The dalesmen gathered about the fire at the Red Lion with the silence that comes of awe.

“A sad hap, this,” said Reuben Thwaite, lifting both hands.

“I reckon we must all turn out at the edge of the dawn to-morrow, and see what we can do to find old Betsy,” said Mr. Jackson.

Matthew Branthwaite's sagest saws had failed him. Such a contingency as this had never been foreseen by that dispenser of proverbs. It had lifted him out of himself. Matthew's sturdy individualism might have taken the form of liberalism, or perhaps materialism, if it had appeared two centuries later; but in the period in which his years were cast, the art of keeping close to the ground had not been fully learned. Matthew was filled with a sentiment which he neither knew nor attempted to define. At least he was sure that the mare was not to be caught. It was to be a dispensation somehow and someway that the horse should gallop over the hills with its dead burden to its back from year's end to year's end. When Mr. Jackson suggested that they should start out in search of it, Matthew said,—

“Nay, John, nowt of the sort. Ye may gang ower the fell, but ye'll git na Betsy. It's as I telt thee; it's a Fate. It'll be a tale for iv'ry mother to flyte childer with.”
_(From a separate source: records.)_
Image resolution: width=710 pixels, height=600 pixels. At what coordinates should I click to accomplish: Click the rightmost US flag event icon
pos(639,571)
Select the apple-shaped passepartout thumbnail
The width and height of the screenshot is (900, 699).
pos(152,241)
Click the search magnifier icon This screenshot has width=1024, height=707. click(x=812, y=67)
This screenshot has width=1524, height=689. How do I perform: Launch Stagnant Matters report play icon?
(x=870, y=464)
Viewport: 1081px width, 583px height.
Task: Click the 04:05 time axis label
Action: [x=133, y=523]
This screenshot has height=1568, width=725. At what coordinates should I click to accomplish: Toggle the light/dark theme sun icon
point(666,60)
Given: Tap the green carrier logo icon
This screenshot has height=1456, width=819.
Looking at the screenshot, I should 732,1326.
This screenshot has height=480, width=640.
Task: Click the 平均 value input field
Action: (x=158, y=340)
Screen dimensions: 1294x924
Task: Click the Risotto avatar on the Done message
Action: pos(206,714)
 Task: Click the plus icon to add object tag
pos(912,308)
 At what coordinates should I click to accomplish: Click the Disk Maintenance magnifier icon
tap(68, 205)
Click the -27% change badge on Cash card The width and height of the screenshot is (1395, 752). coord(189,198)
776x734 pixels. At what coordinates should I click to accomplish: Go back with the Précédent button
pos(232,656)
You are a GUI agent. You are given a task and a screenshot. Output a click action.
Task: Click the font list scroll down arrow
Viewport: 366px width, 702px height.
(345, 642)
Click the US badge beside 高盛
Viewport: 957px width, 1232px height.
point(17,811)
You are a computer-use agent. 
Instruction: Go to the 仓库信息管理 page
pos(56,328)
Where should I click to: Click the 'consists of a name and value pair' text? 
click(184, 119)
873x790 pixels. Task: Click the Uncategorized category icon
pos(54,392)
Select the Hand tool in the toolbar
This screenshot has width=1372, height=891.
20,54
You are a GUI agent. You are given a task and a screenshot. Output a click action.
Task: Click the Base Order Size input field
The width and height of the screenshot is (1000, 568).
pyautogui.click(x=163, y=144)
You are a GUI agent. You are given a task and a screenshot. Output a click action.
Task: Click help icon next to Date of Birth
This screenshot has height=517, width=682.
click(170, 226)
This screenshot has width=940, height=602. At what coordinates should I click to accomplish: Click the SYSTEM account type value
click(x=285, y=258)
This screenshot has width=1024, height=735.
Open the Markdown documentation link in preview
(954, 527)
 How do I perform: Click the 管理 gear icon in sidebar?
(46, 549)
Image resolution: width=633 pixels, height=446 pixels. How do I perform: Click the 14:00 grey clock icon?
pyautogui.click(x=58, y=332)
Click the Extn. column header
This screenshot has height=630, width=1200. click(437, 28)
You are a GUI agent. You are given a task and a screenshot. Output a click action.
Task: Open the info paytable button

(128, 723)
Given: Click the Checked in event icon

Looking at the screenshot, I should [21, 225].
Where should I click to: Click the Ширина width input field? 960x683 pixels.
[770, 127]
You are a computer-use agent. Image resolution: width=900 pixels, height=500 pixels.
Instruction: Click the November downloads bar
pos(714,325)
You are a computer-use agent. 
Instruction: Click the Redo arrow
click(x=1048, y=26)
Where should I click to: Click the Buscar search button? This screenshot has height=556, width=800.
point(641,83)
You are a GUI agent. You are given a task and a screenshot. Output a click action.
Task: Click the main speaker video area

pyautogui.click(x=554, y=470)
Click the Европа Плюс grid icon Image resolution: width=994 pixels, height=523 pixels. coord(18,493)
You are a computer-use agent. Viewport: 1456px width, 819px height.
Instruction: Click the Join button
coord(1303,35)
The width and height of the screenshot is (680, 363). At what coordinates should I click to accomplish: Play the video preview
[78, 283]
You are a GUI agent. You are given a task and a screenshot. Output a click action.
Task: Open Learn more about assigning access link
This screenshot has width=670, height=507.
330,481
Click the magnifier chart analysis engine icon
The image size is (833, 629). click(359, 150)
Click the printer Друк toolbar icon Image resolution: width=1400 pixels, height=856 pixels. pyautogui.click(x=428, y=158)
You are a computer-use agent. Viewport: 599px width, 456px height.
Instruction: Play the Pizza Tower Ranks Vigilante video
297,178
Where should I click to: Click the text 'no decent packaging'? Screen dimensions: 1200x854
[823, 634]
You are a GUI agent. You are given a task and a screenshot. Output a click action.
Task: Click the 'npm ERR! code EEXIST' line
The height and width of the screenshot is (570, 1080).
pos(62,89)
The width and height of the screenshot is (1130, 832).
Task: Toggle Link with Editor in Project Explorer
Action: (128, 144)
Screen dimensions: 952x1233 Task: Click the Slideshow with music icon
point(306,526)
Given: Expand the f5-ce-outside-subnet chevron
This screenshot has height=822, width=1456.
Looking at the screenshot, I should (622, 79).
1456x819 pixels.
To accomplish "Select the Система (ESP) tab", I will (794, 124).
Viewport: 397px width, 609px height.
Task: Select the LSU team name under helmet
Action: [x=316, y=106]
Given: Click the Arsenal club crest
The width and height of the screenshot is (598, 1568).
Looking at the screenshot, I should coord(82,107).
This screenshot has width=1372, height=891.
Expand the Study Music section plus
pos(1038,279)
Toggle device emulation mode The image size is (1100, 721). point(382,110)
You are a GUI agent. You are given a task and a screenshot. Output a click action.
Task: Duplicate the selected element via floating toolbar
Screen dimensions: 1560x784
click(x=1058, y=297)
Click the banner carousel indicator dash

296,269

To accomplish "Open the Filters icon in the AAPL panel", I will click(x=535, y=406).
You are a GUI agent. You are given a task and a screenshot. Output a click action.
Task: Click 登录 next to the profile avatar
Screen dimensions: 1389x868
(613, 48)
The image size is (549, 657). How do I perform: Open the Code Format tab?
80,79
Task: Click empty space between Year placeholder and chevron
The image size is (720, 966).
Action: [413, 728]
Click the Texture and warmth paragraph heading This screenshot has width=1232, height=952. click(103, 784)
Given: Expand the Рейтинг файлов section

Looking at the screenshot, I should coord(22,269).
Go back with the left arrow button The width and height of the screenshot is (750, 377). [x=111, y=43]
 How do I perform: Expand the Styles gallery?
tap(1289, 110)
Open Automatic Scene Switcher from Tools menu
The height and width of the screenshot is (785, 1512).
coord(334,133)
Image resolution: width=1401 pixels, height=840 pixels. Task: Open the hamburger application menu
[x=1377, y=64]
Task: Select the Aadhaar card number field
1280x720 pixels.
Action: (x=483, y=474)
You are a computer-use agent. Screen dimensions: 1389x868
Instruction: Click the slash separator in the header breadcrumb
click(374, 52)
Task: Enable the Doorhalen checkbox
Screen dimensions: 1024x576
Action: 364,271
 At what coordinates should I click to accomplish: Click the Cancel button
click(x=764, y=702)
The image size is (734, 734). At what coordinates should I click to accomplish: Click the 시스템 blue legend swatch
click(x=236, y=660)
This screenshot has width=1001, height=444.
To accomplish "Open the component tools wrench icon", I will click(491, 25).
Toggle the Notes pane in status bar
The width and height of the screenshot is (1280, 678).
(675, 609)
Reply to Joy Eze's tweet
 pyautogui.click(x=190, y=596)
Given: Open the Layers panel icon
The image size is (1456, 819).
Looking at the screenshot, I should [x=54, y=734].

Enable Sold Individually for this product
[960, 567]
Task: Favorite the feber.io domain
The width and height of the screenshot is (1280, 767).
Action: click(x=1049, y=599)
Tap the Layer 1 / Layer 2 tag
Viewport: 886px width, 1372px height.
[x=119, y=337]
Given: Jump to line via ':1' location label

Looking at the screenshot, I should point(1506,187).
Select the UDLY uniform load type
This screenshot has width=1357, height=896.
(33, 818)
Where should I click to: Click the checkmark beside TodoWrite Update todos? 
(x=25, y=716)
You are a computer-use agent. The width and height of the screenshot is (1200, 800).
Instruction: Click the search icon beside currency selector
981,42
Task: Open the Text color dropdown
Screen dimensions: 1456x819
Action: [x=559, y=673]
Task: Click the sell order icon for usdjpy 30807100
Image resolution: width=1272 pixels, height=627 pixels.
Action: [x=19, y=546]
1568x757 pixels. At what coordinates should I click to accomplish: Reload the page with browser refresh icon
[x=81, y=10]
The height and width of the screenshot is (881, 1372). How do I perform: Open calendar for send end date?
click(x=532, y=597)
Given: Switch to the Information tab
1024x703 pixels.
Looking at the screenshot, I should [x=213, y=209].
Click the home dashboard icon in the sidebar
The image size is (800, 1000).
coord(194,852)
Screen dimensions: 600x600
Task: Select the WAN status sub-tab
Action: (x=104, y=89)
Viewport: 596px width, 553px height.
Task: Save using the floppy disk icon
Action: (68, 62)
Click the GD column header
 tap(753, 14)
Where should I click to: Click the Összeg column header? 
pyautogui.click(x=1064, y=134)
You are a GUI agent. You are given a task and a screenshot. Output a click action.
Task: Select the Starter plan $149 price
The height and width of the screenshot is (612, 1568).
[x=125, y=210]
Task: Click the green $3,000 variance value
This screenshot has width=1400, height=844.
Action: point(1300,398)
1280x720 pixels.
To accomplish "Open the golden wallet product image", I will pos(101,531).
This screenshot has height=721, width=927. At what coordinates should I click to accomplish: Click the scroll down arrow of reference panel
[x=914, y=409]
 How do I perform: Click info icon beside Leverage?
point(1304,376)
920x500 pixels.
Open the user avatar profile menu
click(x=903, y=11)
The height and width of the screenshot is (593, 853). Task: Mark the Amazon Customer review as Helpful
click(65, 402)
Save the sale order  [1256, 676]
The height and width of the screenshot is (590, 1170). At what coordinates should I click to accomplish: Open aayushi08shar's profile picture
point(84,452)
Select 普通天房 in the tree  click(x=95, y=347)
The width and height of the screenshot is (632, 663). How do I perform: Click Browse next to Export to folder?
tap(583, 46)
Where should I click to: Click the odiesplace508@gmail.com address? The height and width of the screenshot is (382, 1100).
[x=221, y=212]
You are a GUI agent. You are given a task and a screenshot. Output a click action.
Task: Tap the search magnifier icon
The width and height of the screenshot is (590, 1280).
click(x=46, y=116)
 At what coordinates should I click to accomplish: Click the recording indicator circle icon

“The wind did come with a great bouze,” said John. “It must have been the helm-wind, for sure; yet I cannot mind that I saw the helm-bar. Never in my born days did I see a horse go off with such a burr.”

“And you could not catch hold on it, any of you, ey?” asked one of the company with a shadow of a sneer.

“Shaf! dost thoo think yon fell's like a blind lonnin?” said Matthew.

“Nay, but it's a bent place,” continued Mr. Jackson. “How it dizzied and dozzled, too! And what a fratch yon was! My word! but Ralph did ding them over, both of them!”

“He favors his father, does Ralph,” said Matthew.